Do your clothes get drier when you use a dryer?
If you are comparing several items in terms of how dry they are, you would say that one is drier than the other and the third is the driest of them all.
I prefer a drier climate.
This is the driest summer on record.
The appliance that dries your clothes is, according to Merriam-Webster’s online dictionary, “usually” spelled dryer.

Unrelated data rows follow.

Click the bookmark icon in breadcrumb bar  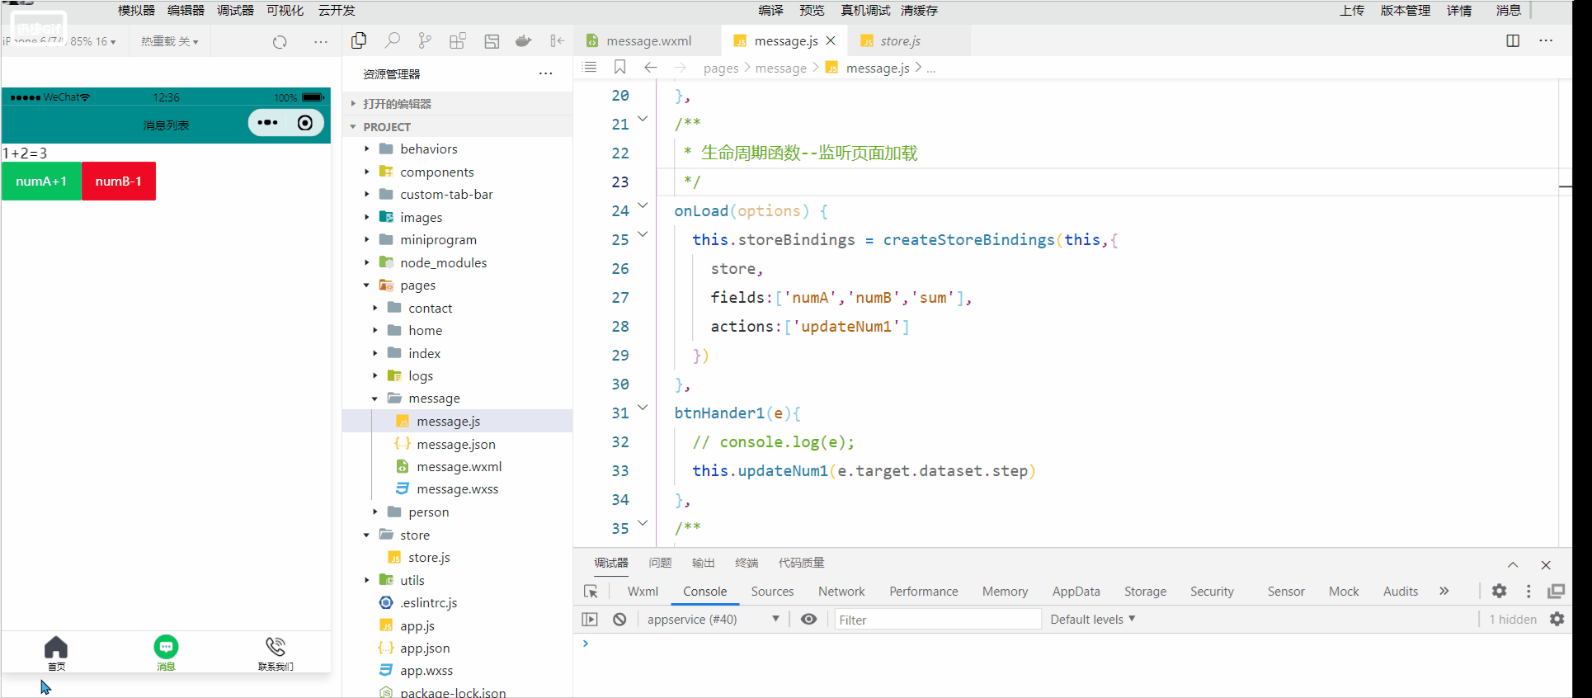pos(619,68)
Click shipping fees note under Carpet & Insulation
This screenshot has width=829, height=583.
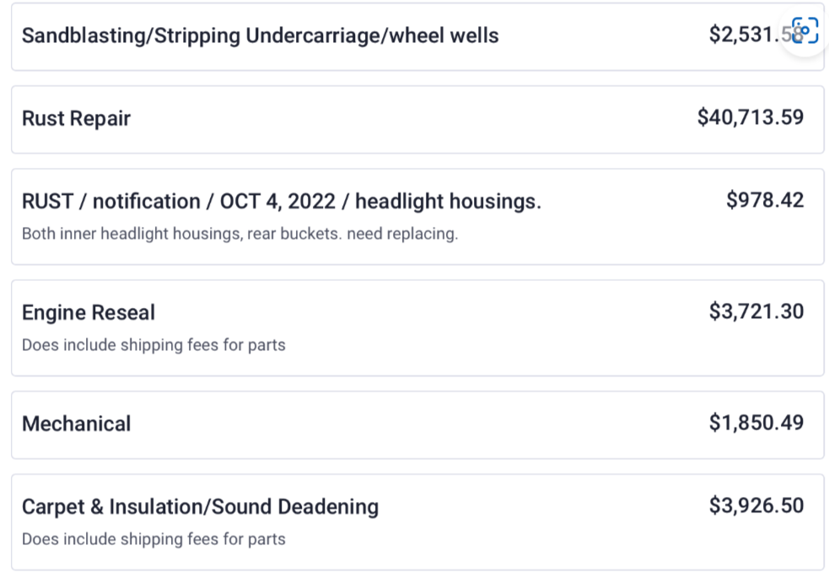click(153, 539)
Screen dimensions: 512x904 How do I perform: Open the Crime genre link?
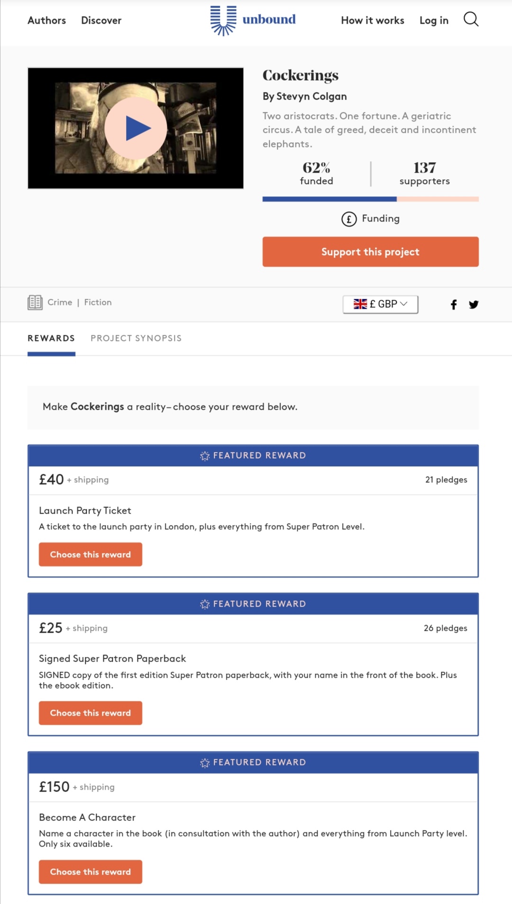click(60, 302)
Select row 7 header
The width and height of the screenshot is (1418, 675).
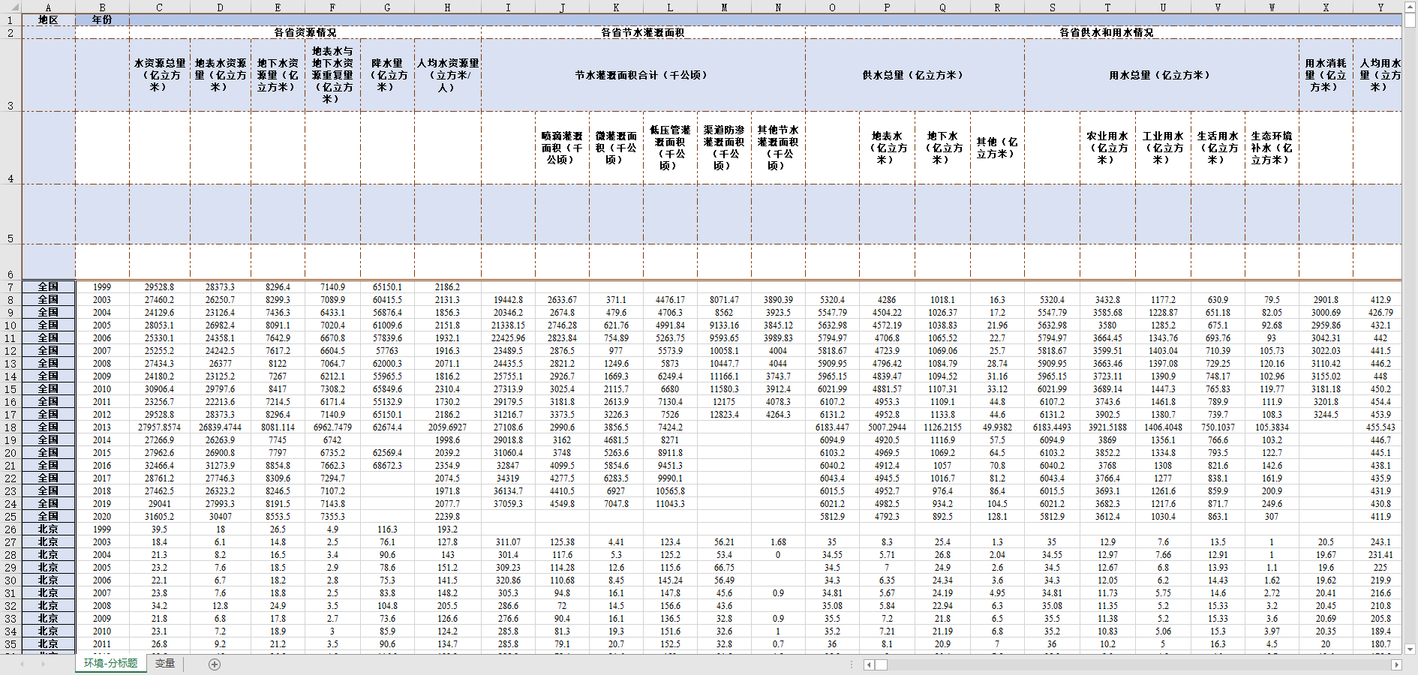point(11,287)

But if you really want to spell it drier, that usage is not uncommon, especially outside of the U.S. (I don’t recommend using drys instead of dries, however—unless you are referring to those who were in favor of Prohibition!)
These fruits all have to be cut into pieces and then dried.
These are too dried out to use.
My well has dried up.
I’ll bring along some dried fruit as a snack.
Her home is decorated with dried flowers.
I can’t go until I have finished drying my hair.
Water your plant regularly to keep the soil from drying out.
Flier and flyer are similar; both words can refer either to one who flies the friendly skies or to the brochure or circular that you post to advertise your product or service, though the latter usage is “usually” spelled flyer.*
The flier returned from the mission a hero.
The team canvassed the city with flyers promoting the event.
In the U.S., airlines seem to prefer the y form for their frequent flyer programs—but the spelling used by journalists varies.
“The 14 Best Airline Frequent Flier Loyalty Programs” (Travel + Leisure)
“Survey: Majority of Americans Confused By Airline Frequent Flyer Programs” (Forbes)
In short, you are safe using either flier or flyer. (But note that the plural of the noun fly (e.g., the insect) is flies (not flys)!)
* According to Merriam-Webster, flier can mean either “a person or animal that flies” or “a piece of paper that has something printed on it (such as an advertisement or an announcement) and that is distributed to many people.”